Those are ok to not have around, they are internal to prometheus-statsd-exporter (we don't really rely on them anyway in any way that I know of)

> # go_gc_duration_seconds A summary of the GC invocation durations.
> # go_goroutines Number of goroutines that currently exist.
> # go_info Information about the Go environment.
> # go_memstats_alloc_bytes Number of bytes allocated and still in use.
> # go_memstats_alloc_bytes_total Total number of bytes allocated, even if freed.
> # go_memstats_buck_hash_sys_bytes Number of bytes used by the profiling bucket hash table.
> # go_memstats_frees_total Total number of frees.
> # go_memstats_gc_cpu_fraction The fraction of this program's available CPU time used by the GC since the program started.
> # go_memstats_gc_sys_bytes Number of bytes used for garbage collection system metadata.
> # go_memstats_heap_alloc_bytes Number of heap bytes allocated and still in use.
> # go_memstats_heap_idle_bytes Number of heap bytes waiting to be used.
> # go_memstats_heap_inuse_bytes Number of heap bytes that are in use.
> # go_memstats_heap_objects Number of allocated objects.
> # go_memstats_heap_released_bytes Number of heap bytes released to OS.
> # go_memstats_heap_sys_bytes Number of heap bytes obtained from system.
> # go_memstats_last_gc_time_seconds Number of seconds since 1970 of last garbage collection.
> # go_memstats_lookups_total Total number of pointer lookups.
> # go_memstats_mallocs_total Total number of mallocs.
> # go_memstats_mcache_inuse_bytes Number of bytes in use by mcache structures.
> # go_memstats_mcache_sys_bytes Number of bytes used for mcache structures obtained from system.
> # go_memstats_mspan_inuse_bytes Number of bytes in use by mspan structures.
> # go_memstats_mspan_sys_bytes Number of bytes used for mspan structures obtained from system.
> # go_memstats_next_gc_bytes Number of heap bytes when next garbage collection will take place.
> # go_memstats_other_sys_bytes Number of bytes used for other system allocations.
> # go_memstats_stack_inuse_bytes Number of bytes in use by the stack allocator.
> # go_memstats_stack_sys_bytes Number of bytes obtained from system for stack allocator.
> # go_memstats_sys_bytes Number of bytes obtained from system.
> # go_threads Number of OS threads created.
> # http_request_duration_microseconds The HTTP request latencies in microseconds.
> # http_request_size_bytes The HTTP request sizes in bytes.
> # http_requests_total Total number of HTTP requests made.
> # http_response_size_bytes The HTTP response sizes in bytes.
> # process_cpu_seconds_total Total user and system CPU time spent in seconds.
> # process_max_fds Maximum number of open file descriptors.
> # process_open_fds Number of open file descriptors.
> # process_resident_memory_bytes Resident memory size in bytes.
> # process_start_time_seconds Start time of the process since unix epoch in seconds.
> # process_virtual_memory_bytes Virtual memory size in bytes.
> # process_virtual_memory_max_bytes Maximum amount of virtual memory available in bytes.

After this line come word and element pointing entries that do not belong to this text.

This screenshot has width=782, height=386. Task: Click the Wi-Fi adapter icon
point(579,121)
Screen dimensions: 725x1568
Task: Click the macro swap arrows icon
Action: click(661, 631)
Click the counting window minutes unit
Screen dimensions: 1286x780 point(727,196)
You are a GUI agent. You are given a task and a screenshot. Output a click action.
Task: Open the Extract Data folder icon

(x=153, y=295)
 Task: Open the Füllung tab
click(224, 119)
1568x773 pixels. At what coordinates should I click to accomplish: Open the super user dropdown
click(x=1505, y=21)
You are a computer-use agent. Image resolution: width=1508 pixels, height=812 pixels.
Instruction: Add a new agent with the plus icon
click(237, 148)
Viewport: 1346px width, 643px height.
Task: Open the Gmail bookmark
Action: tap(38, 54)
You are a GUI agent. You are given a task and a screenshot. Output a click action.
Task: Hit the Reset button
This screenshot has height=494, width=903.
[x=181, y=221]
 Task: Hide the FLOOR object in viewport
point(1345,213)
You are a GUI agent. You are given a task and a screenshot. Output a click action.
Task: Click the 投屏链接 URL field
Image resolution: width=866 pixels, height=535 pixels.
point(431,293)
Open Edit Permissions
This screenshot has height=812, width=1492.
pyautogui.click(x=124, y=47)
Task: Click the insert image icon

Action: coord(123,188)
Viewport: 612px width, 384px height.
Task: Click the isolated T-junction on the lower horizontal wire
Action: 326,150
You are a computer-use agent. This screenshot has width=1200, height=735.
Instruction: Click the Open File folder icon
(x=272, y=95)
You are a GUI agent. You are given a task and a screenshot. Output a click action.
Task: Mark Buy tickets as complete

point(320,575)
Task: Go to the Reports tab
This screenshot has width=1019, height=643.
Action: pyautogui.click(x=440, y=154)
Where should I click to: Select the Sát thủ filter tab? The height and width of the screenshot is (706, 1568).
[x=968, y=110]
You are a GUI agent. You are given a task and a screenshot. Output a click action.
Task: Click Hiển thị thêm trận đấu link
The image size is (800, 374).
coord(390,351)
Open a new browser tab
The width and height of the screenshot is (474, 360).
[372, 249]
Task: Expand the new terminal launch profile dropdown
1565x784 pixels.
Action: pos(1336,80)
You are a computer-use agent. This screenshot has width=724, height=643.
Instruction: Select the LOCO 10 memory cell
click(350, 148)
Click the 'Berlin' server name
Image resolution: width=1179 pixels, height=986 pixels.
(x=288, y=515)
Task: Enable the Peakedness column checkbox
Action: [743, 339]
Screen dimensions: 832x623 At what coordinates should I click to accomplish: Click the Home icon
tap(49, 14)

These are service runner specific and we have some of them but other are missing. Most important is service_runner_request_duration_seconds. This probably needs some cooperation between cxserver and service-runner to happen work fine (cxserver using the correct library call of service-runner).

  1. service_runner_gc_microseconds Metric autogenerated by statsd_exporter.
  2. service_runner_request_duration_seconds Metric autogenerated by statsd_exporter.
  3. service_runner_rss_heap_kilobytes Metric autogenerated by statsd_exporter.
  4. service_runner_total_heap_kilobytes Metric autogenerated by statsd_exporter.
  5. service_runner_used_heap_kilobytes Metric autogenerated by statsd_exporter.

These are also internal to statsd_exporter, it's ok to not have them after the upgrade.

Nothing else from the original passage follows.